*INPUT ROWS:*
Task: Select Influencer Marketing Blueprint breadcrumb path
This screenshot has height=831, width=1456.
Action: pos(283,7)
---
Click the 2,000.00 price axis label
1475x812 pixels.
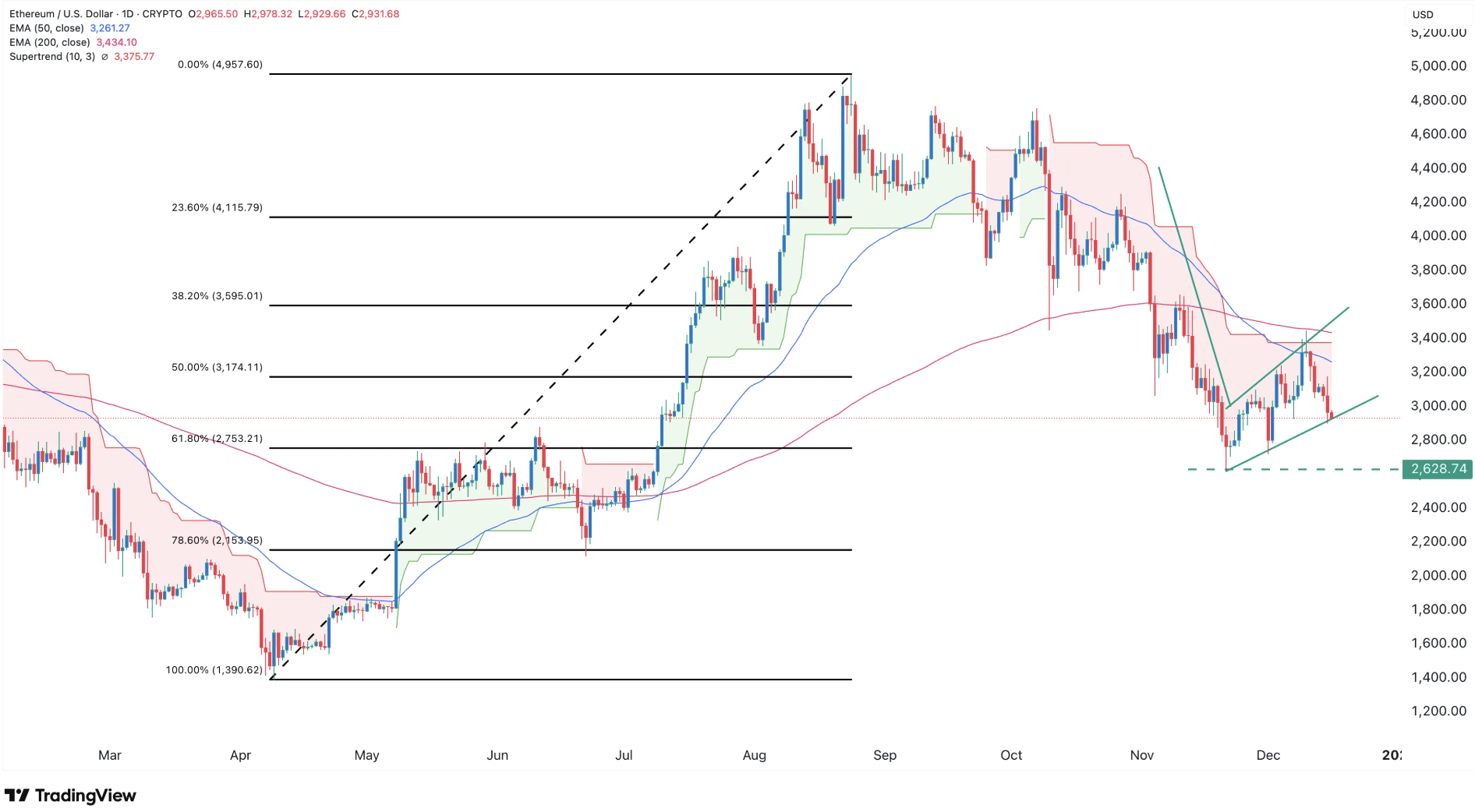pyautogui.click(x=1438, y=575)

*PROBLEM STATEMENT:* Rescale the lines from the one containing "Task: Select Influencer" up to and including the one containing "Action: pos(283,7)". Write out each of those lines in full with its request, multiply every coordinate in the answers by 1.1, round to whole numbers with halves going up, and return only those lines.

*ANSWER TO THIS TASK:*
Task: Select Influencer Marketing Blueprint breadcrumb path
This screenshot has height=831, width=1456.
Action: pos(311,8)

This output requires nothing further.